Socken, Unterhosen, T-Shirts: Ein Vater ist ratlos, weil der Sohn sich ständig Klamotten leiht - ohne zu fragen. Drei Experten antworten.

Leser Peter M., 50, aus Augsburg fragt:

Mein Sohn (17) ist zu faul, seine Wäsche aufzuräumen. Also bedient er sich komplett an meinem Kleiderschrank: Er nimmt meine Socken, meine T-Shirts, meine Unterhosen, meine Schuhe. Ich bin deshalb dazu übergegangen, mein Zimmer abzuschließen, wenn ich arbeiten gehe. Ich finde das aber eigentlich furchtbar. Wie könnten wir das besser lösen?

Drei Experten antworten:

Kirsten Boie: Sie haben Anspruch auf ihren Privatbereich

Es hilft sicher nicht, wenn ich schreibe: So ungewöhnlich ist das in dem Alter nicht, vor allem die mangelnde Begeisterung für Ordnung! Ich gehe davon aus, dass wir hier von einem Dauerzustand reden. Ich finde, da haben Sie eine ganz gute Lösung gefunden.

Mit Ihrem Sohn haben Sie ja bestimmt nicht nur einmal geredet - ohne Ergebnis. Er muss aber irgendwann die Erfahrung machen, dass seine Unordnung Folgen hat, und Sie außerdem einen Anspruch auf die Achtung Ihrer Privatsphäre. Solange er sich einfach bei Ihnen bedienen kann, macht er diese Erfahrung nicht, und es gibt keinen Grund für ihn, sein Verhalten zu ändern.

Natürlich möchte niemand in seinem Haus die Türen vor den Kindern verschließen.
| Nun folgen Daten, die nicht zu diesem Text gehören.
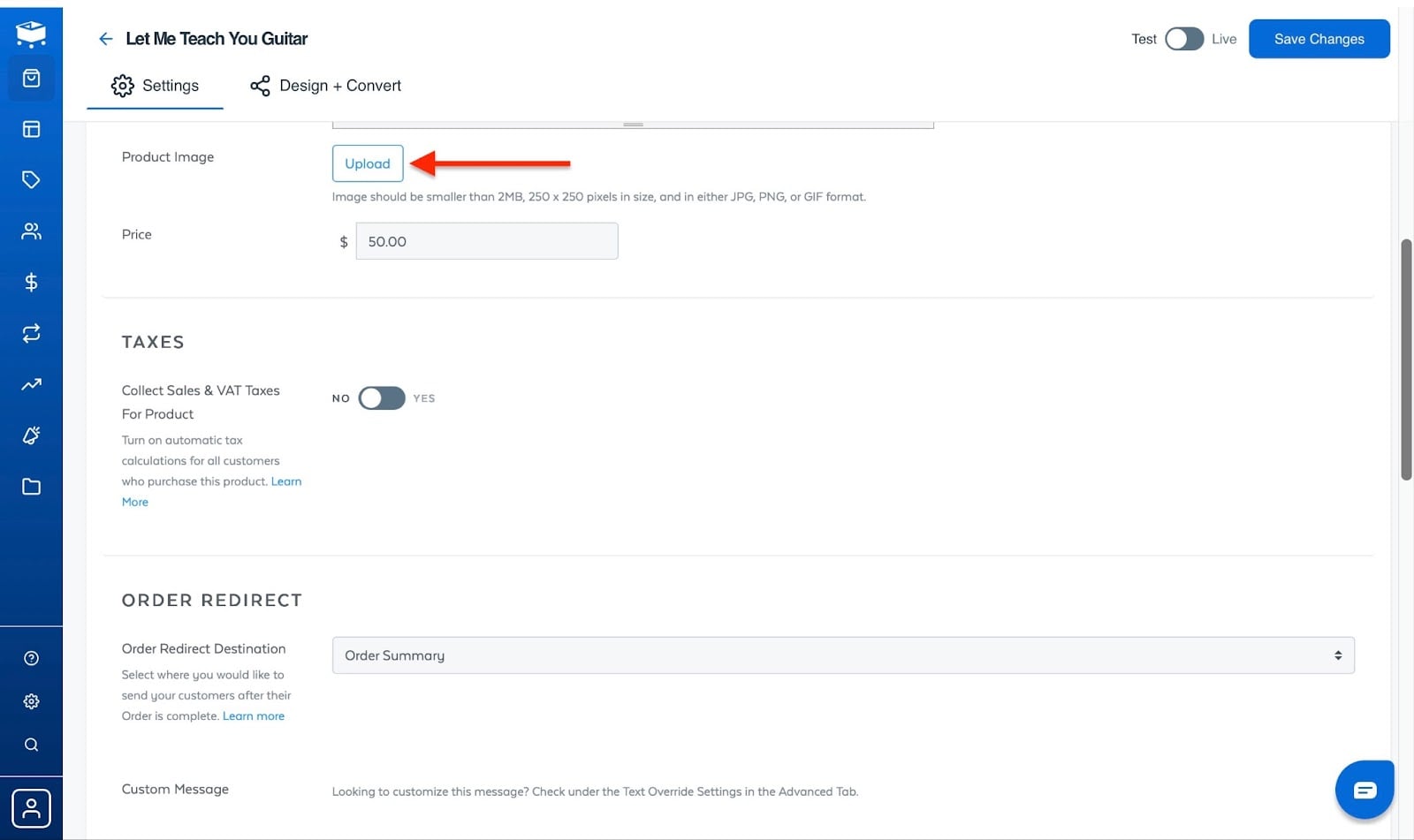Open the subscriptions repeat arrows icon
Screen dimensions: 1414x840
[31, 333]
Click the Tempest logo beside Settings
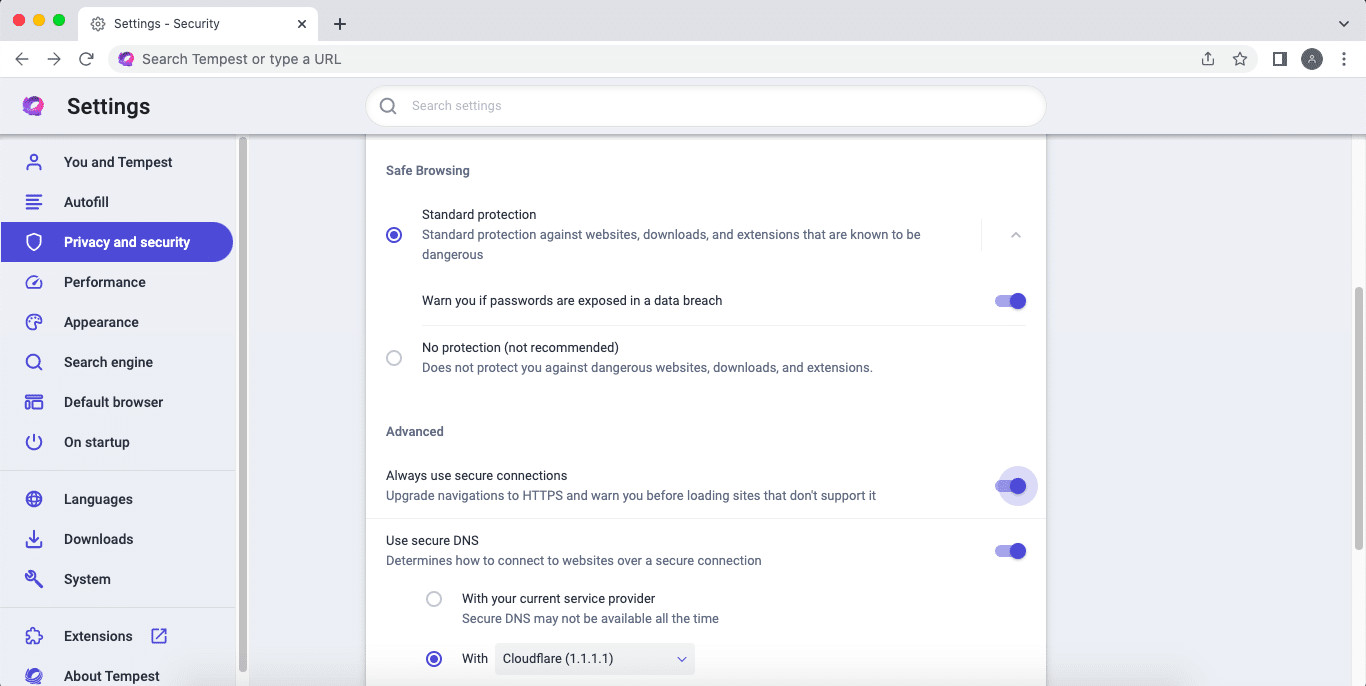This screenshot has width=1366, height=686. 33,106
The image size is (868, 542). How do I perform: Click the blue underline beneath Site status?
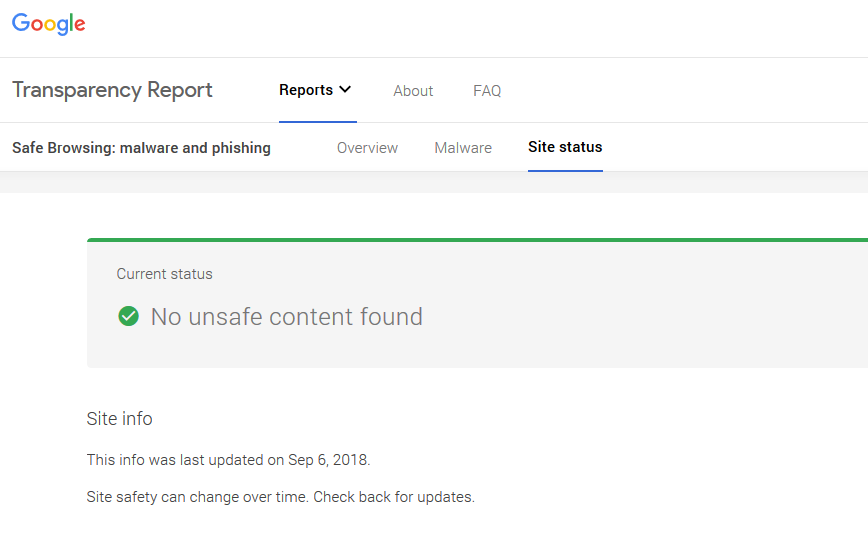565,170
Aber wenn er vierzehn Tage ohne saubere Klamotten dasteht, wird sich vielleicht etwas ändern. Nur müssen Sie vermutlich seine Wut so lange aushalten. Das können Sie nur, wenn Sie sich sagen: Was ich tue, ist okay. Ich habe als Vater einen Anspruch auf meinen Privatbereich und was mein Sohn jetzt lernt, braucht er fürs Leben. ¶

Jesper Juul: Haben Sie je ein Machtwort gesprochen?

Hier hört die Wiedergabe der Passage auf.